Ergotron Ltd (www.ergotron.com) provided the sit-stand workstations for the present study. Ergotron had no involvement or influence on the provenance, commissioning, conduct or the findings of the study. No other financial disclosures were reported by the authors of this paper.
LG conceived the study, participated in its design and coordination, and drafted the manuscript. RM participated in the design of the study and its coordination, and carried out and analysed interviews. SS participated in the design of the study and its coordination, and carried out and analysed blood sampling. JC participated in study coordination, and carried out and analysed anthropometric and survey data collection. NH participated in the design of the study and its coordination, and carried out and analysed vascular measurements. All authors revised the manuscript, and read and approved the final manuscript.
Excessive sitting time is a risk factor for cardiovascular disease mortality and morbidity independent of physical activity. This aim of this study was to evaluate the impact of a sit-stand workstation on sitting time, and vascular, metabolic and musculoskeletal outcomes in office workers, and to investigate workstation acceptability and feasibility.
A two-arm, parallel-group, individually randomised controlled trial was conducted in one organisation. Participants were asymptomatic full-time office workers aged ≥18 years. Each participant in the intervention arm had a sit-stand workstation installed on their workplace desk for 8 weeks. Participants in the control arm received no intervention. The primary outcome was workplace sitting time, assessed at 0, 4 and 8 weeks by an ecological momentary assessment diary. Secondary behavioural, cardiometabolic and musculoskeletal outcomes were assessed. Acceptability and feasibility were assessed via questionnaire and interview.
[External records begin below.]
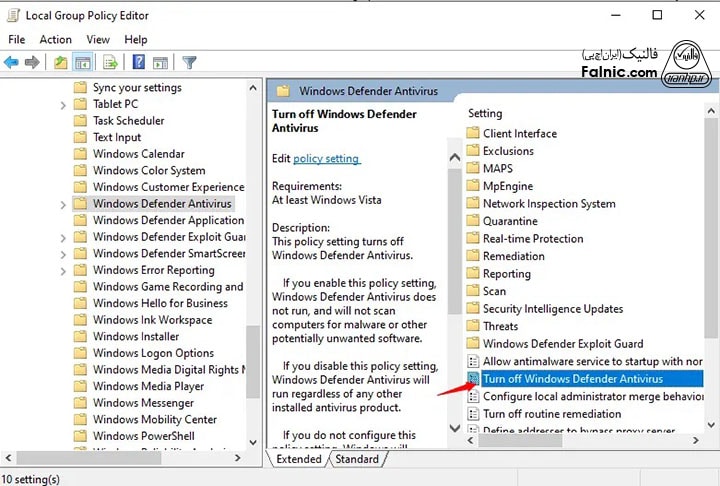Click the Back arrow in the toolbar
Image resolution: width=720 pixels, height=486 pixels.
point(12,62)
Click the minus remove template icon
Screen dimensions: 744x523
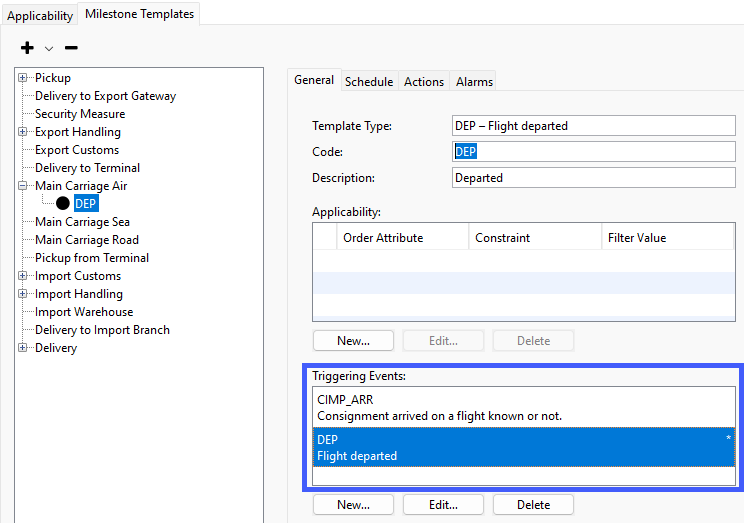(71, 47)
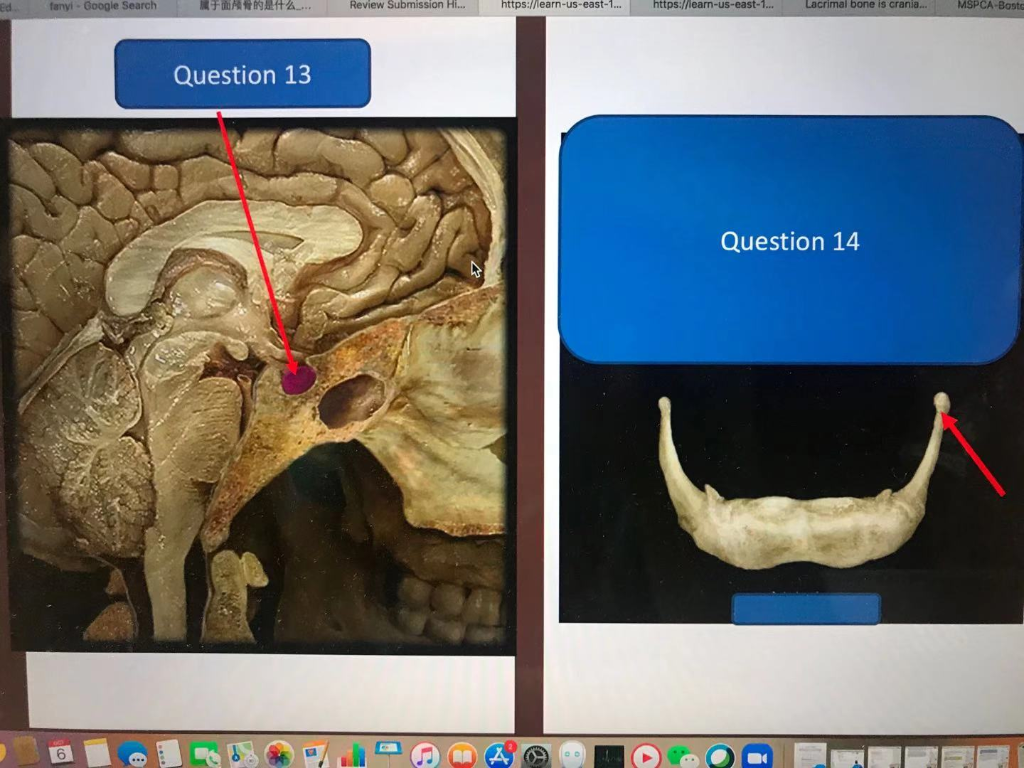Launch Music app from the dock

(425, 756)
ANCOVA and magnitude-based inferences examined intervention effects relative to controls at 4 and 8 weeks. Participants and researchers were not blind to group allocation.
Forty-seven participants were randomised (intervention n = 26; control n = 21). Relative to the control group at 8 weeks, the intervention group had a beneficial decrease in sitting time (−80.2 min/8-h workday (95 % CI = −129.0, −31.4); p = 0.002), increase in standing time (72.9 min/8-h workday (21.2, 124.6); p = 0.007) and decrease in total cholesterol (−0.40 mmol/L (−0.79, −0.003); p = 0.049). No harmful changes in musculoskeletal discomfort/pain were observed relative to controls, and beneficial changes in flow-mediated dilation and diastolic blood pressure were observed. Most participants self-reported that the workstation was easy to use and their work-related productivity did not decrease when using the device. Factors that negatively influenced workstation use were workstation design, the social environment, work tasks and habits.
Short-term use of a feasible sit-stand workstation reduced daily sitting time and led to beneficial improvements in cardiometabolic risk parameters in asymptomatic office workers. These findings imply that if the observed use of the sit-stand workstations continued over a longer duration, sit-stand workstations may have important ramifications for the prevention and reduction of cardiometabolic risk in a large proportion of the working population.